Embora eu não seja um especialista no assunto, já me disseram que a única área da ciência que aborda seriamente a hipótese da coexistência simultânea de resultados possíveis é a física quântica.

No entanto, é importante considerar para onde Philip K. Dick está direcionando seu olhar. Sua intenção é meramente criar um conto quântico ou utilizar isso como um trampolim para discussões mais práticas e observáveis no dia a dia?

Não estaria Philip K. Dick discutindo e criticando o urbanismo acelerado e as realidades instáveis das cidades, que mudam continuamente de fisionomia e se tornam irreconhecíveis em um curto espaço de tempo?

Podemos viver em uma parte específica de uma grande metrópole e ignorar quase todo o resto de sua geografia. Podemos, sem querer, descobrir um novo bairro em nossa própria cidade, que pode ser tão estranho quanto chegar a uma cidade diferente; podemos ter a sensação estranha e conflituosa de que tudo é novo e, ao mesmo tempo, tudo sempre esteve lá.

Não estaria Philip K. Dick transformando em conto uma simples observação que ele teve enquanto andava de metrô na Califórnia?

Se essa hipótese for verdadeira, “O Passageiro Habitual” pode se tornar um dos meus contos favoritos. Afinal, qual foi a última vez que você olhou pela janela e pensou em algo tão inventivamente aventuresco e intrigante? Afinal, quando nos tornamos adultos, a cidade se torna algo meramente funcional – um mero espaço indiferente entre nossa casa e nosso trabalho.

Independentemente das intenções de Philip K. Dick, “O Passageiro Habitual”, mesmo não sendo um conto para crianças, reanimou em mim um adormecido lado infantil.

Episódio 9: The Commuter (Electric Dreams – Amazon)

⭐⭐⭐⭐⭐

A adaptação dirigida por Tom Harper e roteirizada por Jack Thorne é o que podemos chamar de uma adaptação respeitosa, delicada e expansiva.

Na versão da Amazon, Ed Jacobson (personagem principal) ainda é um ferroviário em uma estação de trem.

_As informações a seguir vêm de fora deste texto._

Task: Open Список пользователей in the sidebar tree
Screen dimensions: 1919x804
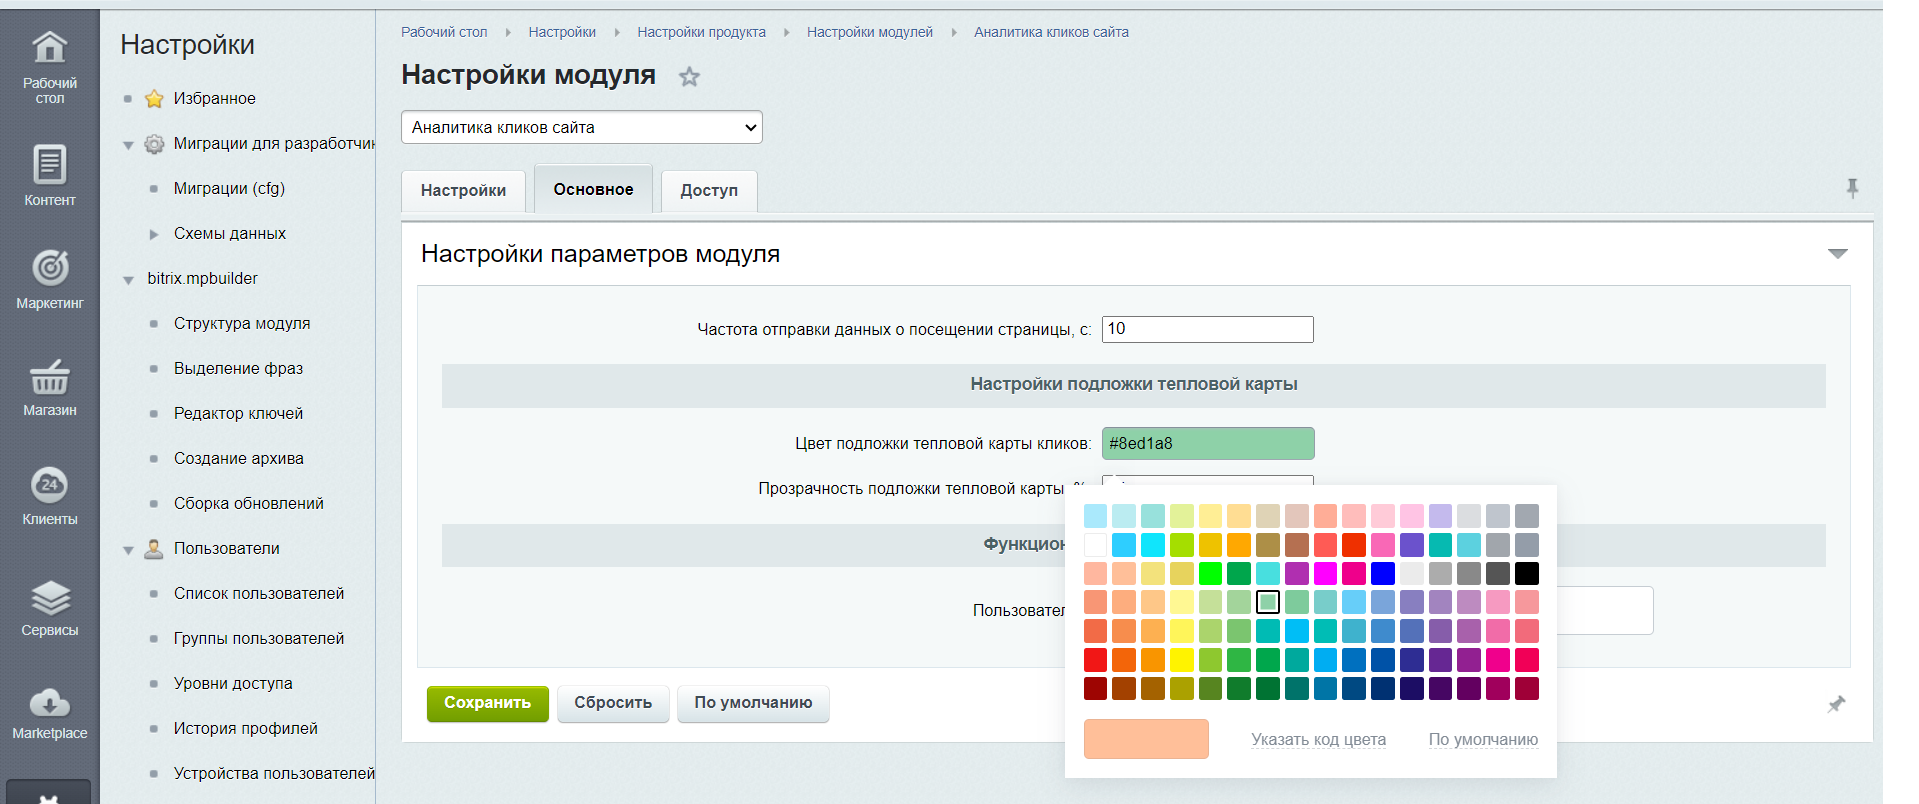Action: tap(258, 593)
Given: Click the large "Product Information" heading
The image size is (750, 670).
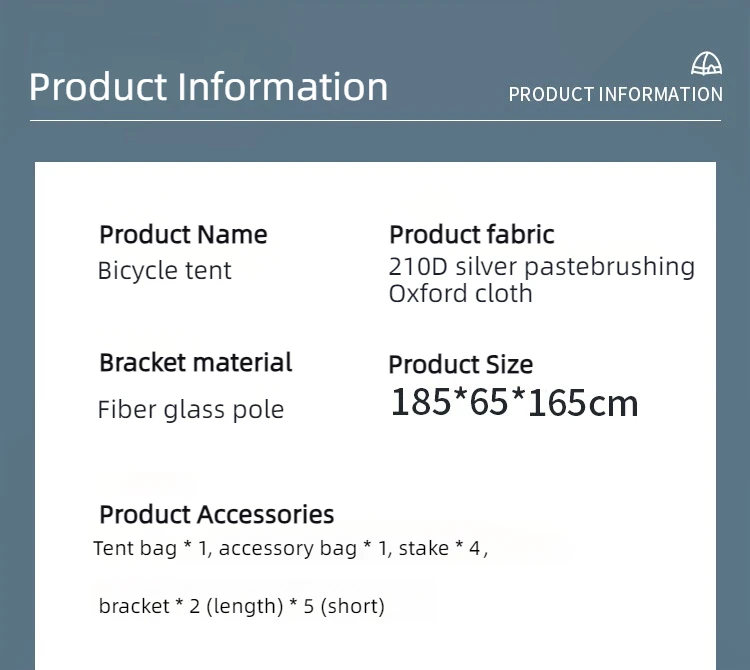Looking at the screenshot, I should [208, 87].
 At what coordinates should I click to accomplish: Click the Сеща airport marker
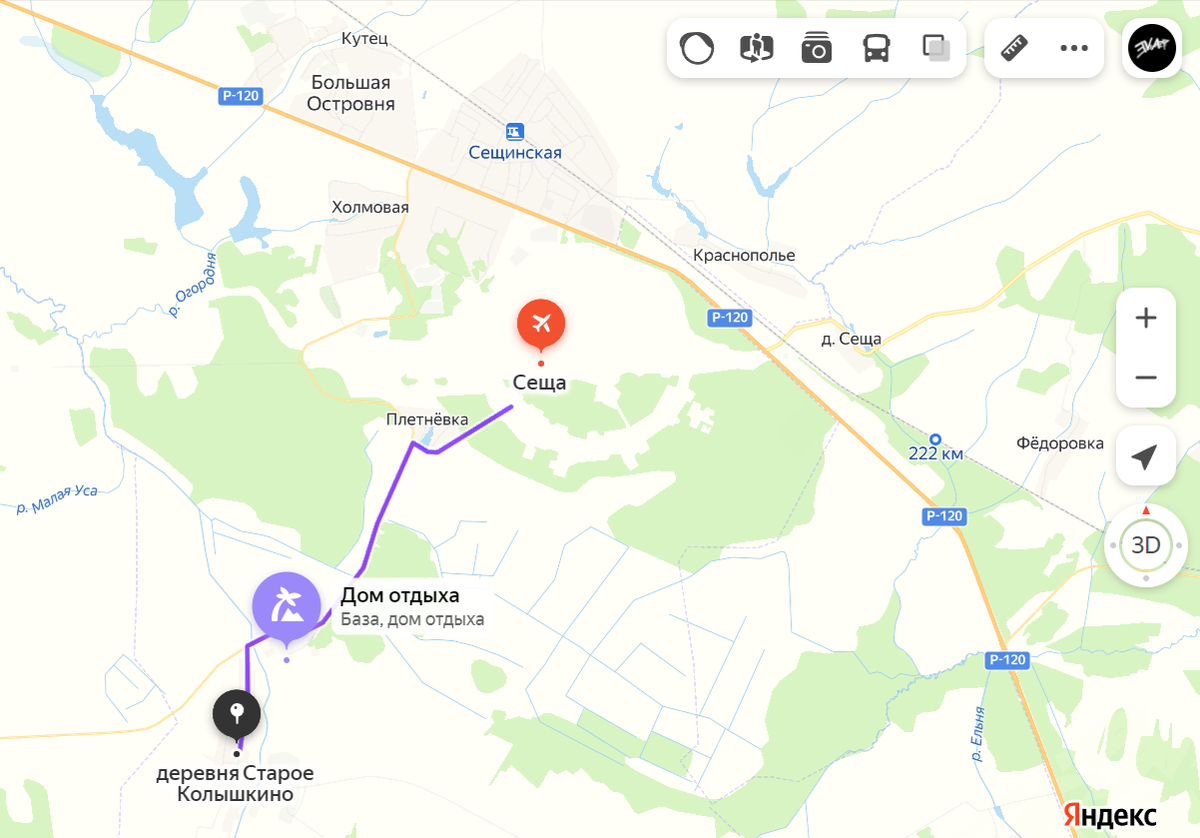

No entanto, sua vida é mais dramática do que na versão original do conto. Seu filho, Sam, sofre de violentos surtos psicóticos.

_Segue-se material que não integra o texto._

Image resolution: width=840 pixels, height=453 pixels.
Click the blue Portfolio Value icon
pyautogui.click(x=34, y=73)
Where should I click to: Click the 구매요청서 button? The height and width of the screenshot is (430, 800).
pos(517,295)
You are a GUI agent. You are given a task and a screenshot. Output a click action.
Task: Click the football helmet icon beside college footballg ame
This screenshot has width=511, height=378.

Um dia, uma jovem chamada Linda pede uma passagem para um destino chamado “Macon Heights” e, ao descobrir que esse lugar não existe, desaparece diante dos seus olhos – como no conto original.

Intrigado, Jacobson segue vários passageiros que saltam do trem e caminham até uma vila idílica onde seus traumas são eliminados.

Ao voltar para casa, ele descobre que seu filho nunca existiu e retorna a Macon Heights para encontrar Linda e exigir que ela restaure sua vida original.

O problema do seu filho se torna um acréscimo relevante aqui.

A versão da Amazon aborda todas as questões do conto original e mergulha vertiginosamente na dualidade entre o que “existe” em contraponto ao que “deveria existir”.

Macon Heights é um lugar perfeito, mas ostensivamente ilusório. Isso se traduz visualmente em escadas que descem quando deveriam subir e em eventos – bons momentos que literalmente se repetem – como os recém-noivos entusiasmados correndo pelas ruas.

É uma descrição maravilhosa de uma mente nostálgica, que busca reviver os mesmos momentos exatos de felicidade – mas aterradora quando percebemos que são apenas construções ilusórias de uma fantasia escapista materializada.

Macon Heights (que representa aqui a própria vida em si) só é perfeita porque não é tocada pela realidade. Existe uma boa sugestão de ambiguidade neste episódio e uma boa discussão sobre o que é realmente felicidade.

Até agora, é o melhor episódio da série.